● **DIRECTIONS**:
Transcribe word for word the lines below from the line with "has width=1024, height=575." through the line with "You are a computer-use agent. Image resolution: width=967", ends included.

● **Items from a dataset**:
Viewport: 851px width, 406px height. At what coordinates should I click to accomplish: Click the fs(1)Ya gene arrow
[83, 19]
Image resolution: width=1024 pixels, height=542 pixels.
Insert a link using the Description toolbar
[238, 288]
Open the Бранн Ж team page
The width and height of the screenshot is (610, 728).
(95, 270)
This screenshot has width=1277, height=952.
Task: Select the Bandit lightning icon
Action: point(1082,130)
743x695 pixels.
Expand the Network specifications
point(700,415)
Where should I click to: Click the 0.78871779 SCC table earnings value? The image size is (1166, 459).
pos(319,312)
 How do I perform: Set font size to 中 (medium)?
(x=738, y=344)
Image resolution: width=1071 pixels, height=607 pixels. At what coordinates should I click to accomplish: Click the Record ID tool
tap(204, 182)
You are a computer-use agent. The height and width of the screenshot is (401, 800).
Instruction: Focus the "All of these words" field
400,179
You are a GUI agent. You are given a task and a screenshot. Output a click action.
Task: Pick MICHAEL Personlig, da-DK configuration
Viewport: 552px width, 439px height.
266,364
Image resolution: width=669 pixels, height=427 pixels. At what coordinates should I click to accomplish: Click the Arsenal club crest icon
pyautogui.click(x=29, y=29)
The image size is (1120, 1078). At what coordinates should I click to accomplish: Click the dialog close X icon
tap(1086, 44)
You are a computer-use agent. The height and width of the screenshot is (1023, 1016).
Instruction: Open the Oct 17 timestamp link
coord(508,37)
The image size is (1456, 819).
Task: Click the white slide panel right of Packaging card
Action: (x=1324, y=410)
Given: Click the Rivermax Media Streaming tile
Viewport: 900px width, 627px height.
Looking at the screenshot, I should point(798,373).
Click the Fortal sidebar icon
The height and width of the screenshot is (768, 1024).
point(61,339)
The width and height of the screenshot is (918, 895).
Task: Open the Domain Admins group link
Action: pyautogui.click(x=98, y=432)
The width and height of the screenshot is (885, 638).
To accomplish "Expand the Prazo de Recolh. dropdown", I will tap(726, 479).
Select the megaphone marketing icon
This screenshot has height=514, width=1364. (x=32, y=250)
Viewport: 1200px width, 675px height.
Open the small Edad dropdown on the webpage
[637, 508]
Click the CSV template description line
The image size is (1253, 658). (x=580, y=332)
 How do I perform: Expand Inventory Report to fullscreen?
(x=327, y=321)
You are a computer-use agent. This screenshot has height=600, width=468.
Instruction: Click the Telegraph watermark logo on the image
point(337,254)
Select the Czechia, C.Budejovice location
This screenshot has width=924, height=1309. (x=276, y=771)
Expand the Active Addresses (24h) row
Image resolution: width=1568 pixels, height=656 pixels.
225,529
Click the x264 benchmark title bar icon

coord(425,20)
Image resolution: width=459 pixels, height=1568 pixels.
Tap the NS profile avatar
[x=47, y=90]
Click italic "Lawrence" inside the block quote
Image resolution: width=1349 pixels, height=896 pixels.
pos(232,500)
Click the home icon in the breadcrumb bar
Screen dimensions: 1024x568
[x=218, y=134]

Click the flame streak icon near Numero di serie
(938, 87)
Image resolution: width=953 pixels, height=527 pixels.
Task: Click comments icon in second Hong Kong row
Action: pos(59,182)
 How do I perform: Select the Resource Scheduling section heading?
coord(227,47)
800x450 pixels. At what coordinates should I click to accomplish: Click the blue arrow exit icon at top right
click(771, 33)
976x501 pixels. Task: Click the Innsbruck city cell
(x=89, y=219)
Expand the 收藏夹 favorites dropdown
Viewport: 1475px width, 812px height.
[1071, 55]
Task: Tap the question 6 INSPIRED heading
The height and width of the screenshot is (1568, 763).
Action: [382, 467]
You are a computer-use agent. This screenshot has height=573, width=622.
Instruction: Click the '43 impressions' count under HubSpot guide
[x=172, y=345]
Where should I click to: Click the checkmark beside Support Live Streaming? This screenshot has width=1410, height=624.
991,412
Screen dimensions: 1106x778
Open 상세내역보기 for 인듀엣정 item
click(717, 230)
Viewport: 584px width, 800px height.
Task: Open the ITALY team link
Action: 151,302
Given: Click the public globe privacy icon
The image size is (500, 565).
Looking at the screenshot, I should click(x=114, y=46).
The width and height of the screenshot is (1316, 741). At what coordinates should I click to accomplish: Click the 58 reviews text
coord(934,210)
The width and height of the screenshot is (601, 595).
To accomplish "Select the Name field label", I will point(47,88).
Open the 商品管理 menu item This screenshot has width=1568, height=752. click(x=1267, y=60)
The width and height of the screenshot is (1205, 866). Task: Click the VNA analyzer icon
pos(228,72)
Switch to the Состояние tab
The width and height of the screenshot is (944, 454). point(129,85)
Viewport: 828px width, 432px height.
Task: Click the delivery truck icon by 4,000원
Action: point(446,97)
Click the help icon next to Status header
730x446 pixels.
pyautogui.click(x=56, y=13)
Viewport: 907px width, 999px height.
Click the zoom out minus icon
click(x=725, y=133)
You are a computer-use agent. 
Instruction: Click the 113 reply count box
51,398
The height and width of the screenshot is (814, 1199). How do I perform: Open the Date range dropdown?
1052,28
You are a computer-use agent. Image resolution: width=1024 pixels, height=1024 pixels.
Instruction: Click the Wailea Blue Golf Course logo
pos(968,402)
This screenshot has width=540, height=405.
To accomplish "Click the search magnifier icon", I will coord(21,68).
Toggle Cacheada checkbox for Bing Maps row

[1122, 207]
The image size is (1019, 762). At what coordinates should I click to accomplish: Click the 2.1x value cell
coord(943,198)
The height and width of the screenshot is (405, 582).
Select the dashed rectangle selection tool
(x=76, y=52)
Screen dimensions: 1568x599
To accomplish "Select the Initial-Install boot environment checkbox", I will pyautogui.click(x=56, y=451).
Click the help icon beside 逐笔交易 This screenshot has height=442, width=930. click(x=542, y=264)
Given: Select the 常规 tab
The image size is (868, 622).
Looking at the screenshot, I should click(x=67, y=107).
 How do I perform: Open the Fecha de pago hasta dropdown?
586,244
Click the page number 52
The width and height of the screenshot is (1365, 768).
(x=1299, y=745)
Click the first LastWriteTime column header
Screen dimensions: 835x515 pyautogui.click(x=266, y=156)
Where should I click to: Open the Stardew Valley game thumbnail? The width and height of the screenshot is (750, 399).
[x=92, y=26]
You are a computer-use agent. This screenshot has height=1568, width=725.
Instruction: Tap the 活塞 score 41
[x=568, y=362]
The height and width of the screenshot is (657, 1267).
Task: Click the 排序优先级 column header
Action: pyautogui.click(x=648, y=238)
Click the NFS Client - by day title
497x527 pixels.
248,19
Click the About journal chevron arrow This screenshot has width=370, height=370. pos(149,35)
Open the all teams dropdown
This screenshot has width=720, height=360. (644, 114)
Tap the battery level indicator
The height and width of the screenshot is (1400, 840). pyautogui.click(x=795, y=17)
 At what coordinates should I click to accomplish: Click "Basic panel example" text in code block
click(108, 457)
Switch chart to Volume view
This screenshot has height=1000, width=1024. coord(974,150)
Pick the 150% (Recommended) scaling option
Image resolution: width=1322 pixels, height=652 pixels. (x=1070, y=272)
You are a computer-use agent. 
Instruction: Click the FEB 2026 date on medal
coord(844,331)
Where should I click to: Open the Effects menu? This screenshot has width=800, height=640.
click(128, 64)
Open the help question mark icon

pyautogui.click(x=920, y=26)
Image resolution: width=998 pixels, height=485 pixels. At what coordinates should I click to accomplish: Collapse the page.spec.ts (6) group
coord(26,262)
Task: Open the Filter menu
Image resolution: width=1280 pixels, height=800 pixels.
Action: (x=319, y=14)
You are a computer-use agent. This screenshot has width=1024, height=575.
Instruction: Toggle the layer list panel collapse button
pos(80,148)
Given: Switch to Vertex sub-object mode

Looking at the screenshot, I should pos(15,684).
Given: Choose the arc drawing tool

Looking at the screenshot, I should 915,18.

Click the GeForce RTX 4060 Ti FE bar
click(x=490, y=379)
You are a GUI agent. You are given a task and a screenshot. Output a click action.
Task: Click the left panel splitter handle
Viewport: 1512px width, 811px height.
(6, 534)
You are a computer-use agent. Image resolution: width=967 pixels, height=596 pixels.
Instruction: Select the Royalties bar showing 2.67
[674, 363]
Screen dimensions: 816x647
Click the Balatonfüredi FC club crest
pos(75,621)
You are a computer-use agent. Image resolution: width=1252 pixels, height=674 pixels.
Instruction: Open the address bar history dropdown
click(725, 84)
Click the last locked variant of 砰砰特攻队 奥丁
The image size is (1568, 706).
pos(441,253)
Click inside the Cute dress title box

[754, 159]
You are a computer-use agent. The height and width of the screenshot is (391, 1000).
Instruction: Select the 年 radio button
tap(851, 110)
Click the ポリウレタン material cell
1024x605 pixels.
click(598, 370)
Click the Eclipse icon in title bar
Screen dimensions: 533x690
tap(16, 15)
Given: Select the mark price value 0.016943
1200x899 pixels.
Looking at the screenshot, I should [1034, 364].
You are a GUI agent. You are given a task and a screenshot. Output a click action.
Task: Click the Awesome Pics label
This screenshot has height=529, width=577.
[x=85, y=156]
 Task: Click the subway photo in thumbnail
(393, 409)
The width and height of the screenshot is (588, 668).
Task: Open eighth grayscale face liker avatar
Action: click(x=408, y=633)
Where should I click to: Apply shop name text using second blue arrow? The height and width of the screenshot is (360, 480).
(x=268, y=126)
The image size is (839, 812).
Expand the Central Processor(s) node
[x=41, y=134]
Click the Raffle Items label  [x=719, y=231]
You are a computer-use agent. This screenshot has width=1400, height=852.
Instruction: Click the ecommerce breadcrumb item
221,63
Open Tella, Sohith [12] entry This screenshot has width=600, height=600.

● **RESULT FOR THIS TASK**:
You are a computer-use agent. This screenshot has width=1024, height=575.
Instruction: Toggle the layer list panel collapse button
pos(80,148)
Given: Switch to Vertex sub-object mode

Looking at the screenshot, I should pos(15,684).
Given: Choose the arc drawing tool

Looking at the screenshot, I should 915,18.

Click the GeForce RTX 4060 Ti FE bar
click(x=490, y=379)
You are a GUI agent. You are given a task and a screenshot. Output a click action.
Task: Click the left panel splitter handle
Viewport: 1512px width, 811px height.
(6, 534)
You are a computer-use agent. Image resolution: width=967 pixels, height=596 pixels.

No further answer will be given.